Saturday, June 5, 2010
Victory For ME!
Alright, well since I abandoned all of my adoring fans (namely you guys) last night, and pretty much the whole day as well, I figured that I better make up for it in a big way. Plus I had a major melt down last night. I lost most of my cleaning time yesterday by going off island to get my hair done. When I got home I decided to sit for a little bit cause I was feeling exhausted and slightly stressed out (driving over town now does that to me, specially since I didn't know how to get where I was going.) *Sidebar-I have this image of myself gripping the steering wheel like a mad woman and screaming profanities at anyone even thinking of coming near my car. Oh well, moving on. Then mom called and wanted me to go up town with her and I said yes. I then have this god-awful thought of all the things I didn't do and NEEDED to and/or wanted to. I then proceed to run around like a mad woman (ah again with the madness) trying to get the things done that I NEEDED to. Which leads me to the garage, where I find that my hun has moved all my storage boxes around to where I cannot reach them. This is in turn the end of me. I completely lose it and end up curled in a ball sobbing into a pillow on my bed. FUN! Luckily I have a wonderfully understanding mother who let me off the hook and I wander around like a zombie for awhile until said hun takes me up town for a drink and to hang with my mom. Gotta luv him! So, hence the gone fishing.......

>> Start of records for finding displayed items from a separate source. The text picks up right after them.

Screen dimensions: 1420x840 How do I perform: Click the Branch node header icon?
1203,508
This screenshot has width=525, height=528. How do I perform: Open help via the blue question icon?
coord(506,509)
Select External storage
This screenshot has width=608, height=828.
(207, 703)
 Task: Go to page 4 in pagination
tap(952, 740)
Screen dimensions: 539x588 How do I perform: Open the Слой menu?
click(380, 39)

Onto the VICTORY FOR ME! (If you know who Invader Zim is, you must say it in that voice exactly.) After hours of rehearsal, I came home today and decided I couldn't take it any longer. See the problem with the cleaning I've been doing is that most of what I've been getting rid of or organizing or whatever, has been alot of the fringe stuff. Things in storage boxes of in the corner, bills already in a cupboard, etc...This equals progress in the way of decluttering my life and a house that still looks like ground zero of a tornado. YAY! I cannot take it anymore. So I refer to the book and its how-to-yness on how to binge clean.
YOUR MISSION:
Grab your timer.
Head to kitchen.
Take 15 minutes, start with sink move out from there. DING!
Move to living room.
Take 15 minutes, start with one small are. DING!
Move back to kitchen.
Take 15 minutes, continue on. DING!
Take 15 minute break.DING!
Move to bathroom.
Take 15 minutes, start with sink move out from there. DING!

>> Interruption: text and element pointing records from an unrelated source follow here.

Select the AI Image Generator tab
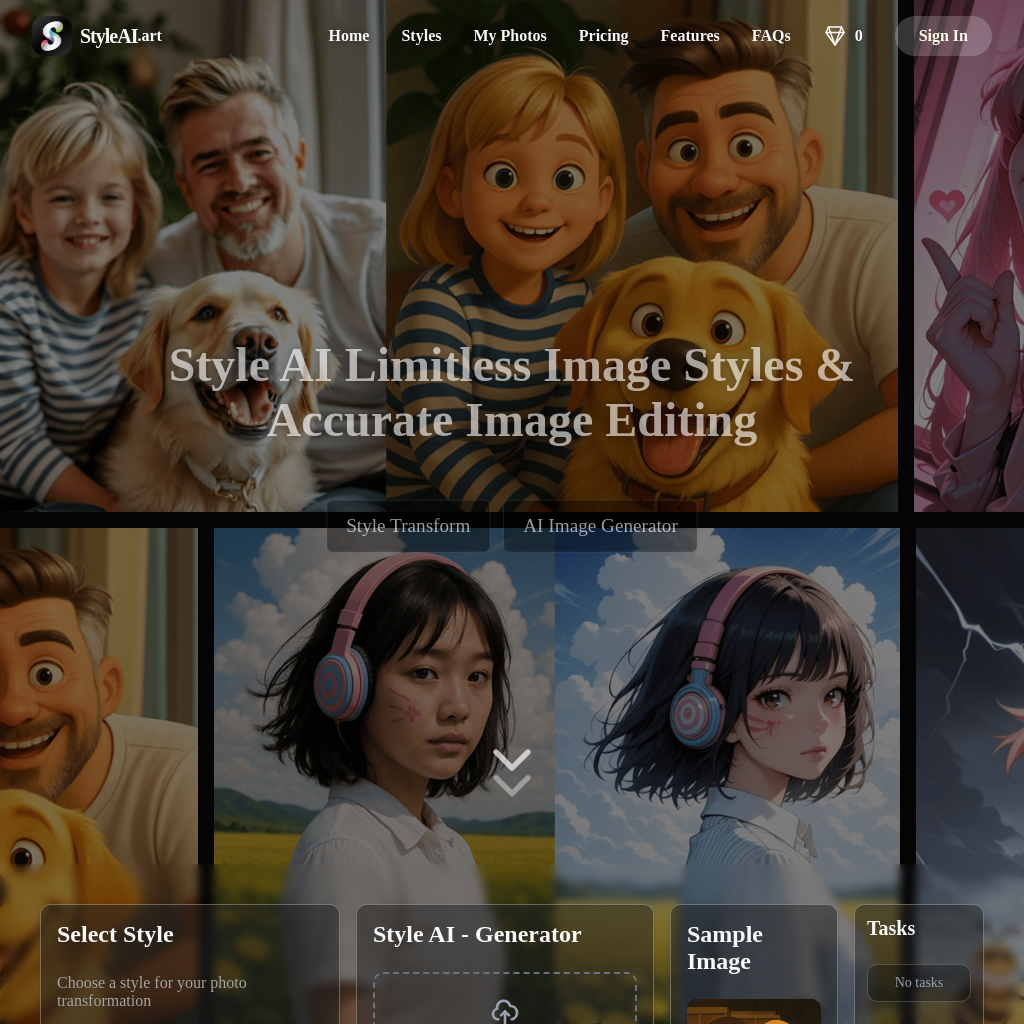 [600, 526]
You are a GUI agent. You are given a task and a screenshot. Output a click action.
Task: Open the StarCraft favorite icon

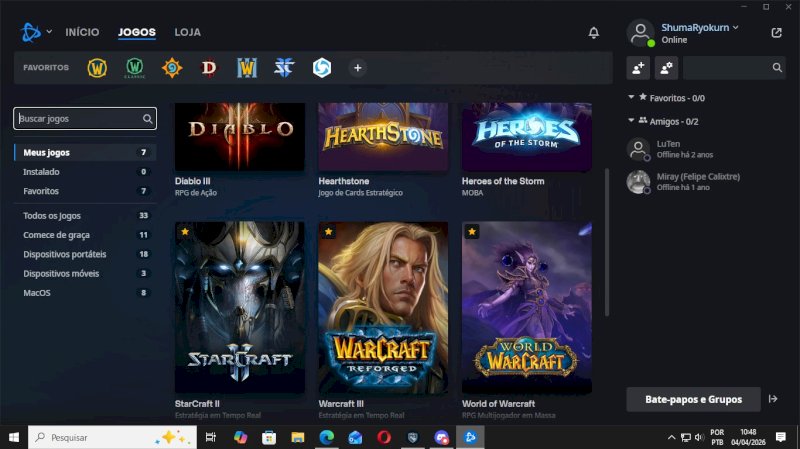tap(284, 68)
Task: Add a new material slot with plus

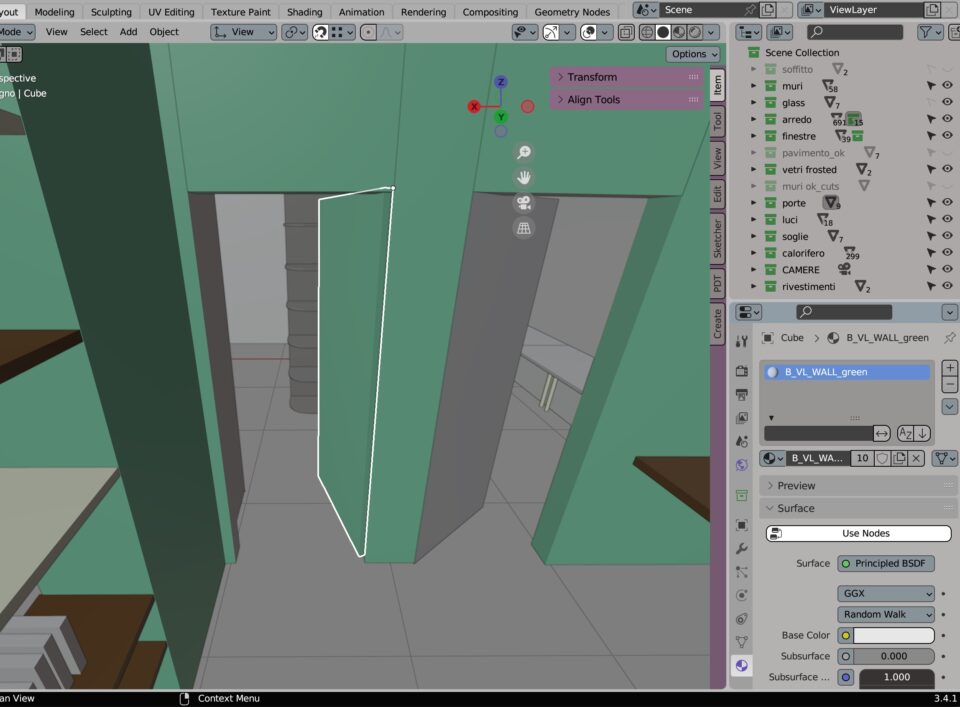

Okay, so I deviated a bit. Worked well through kitchen, library, kitchen mode. Didn't take a break, I figured if I stopped I wouldn't get going again. I also kinda cheated on the whole "Clean your house for Success" look. You're sposed to be all dressed, shoes, make-up, etc...NO SWEATS! Ya, I can't clean without making a mess of myself. So I got out the ratty clothes. So shoot me! I moved onto my bathroom. Timer goes off....I keep going, kinda obsessively. I get this notion in my head that the bathroom is small and therefor if I can get it entirely clean I will have actually accomplished something. And for the next several hours an entire room in my house will be clean. So I keep going and finish the whole stupid thing. I AM AWESOME! So those are my cleaning escapades for the day. On the down side, cleaning always makes my hands feel like sandpaper. Total incentive NOT to clean. Must prevail against the sandpaper!
P.S. I totally recommend the whole wake up and slather yourself in yummy lotion thing. It makes you feel amazingly luxurious and sensuous. I LOVE IT! So go on, go do it!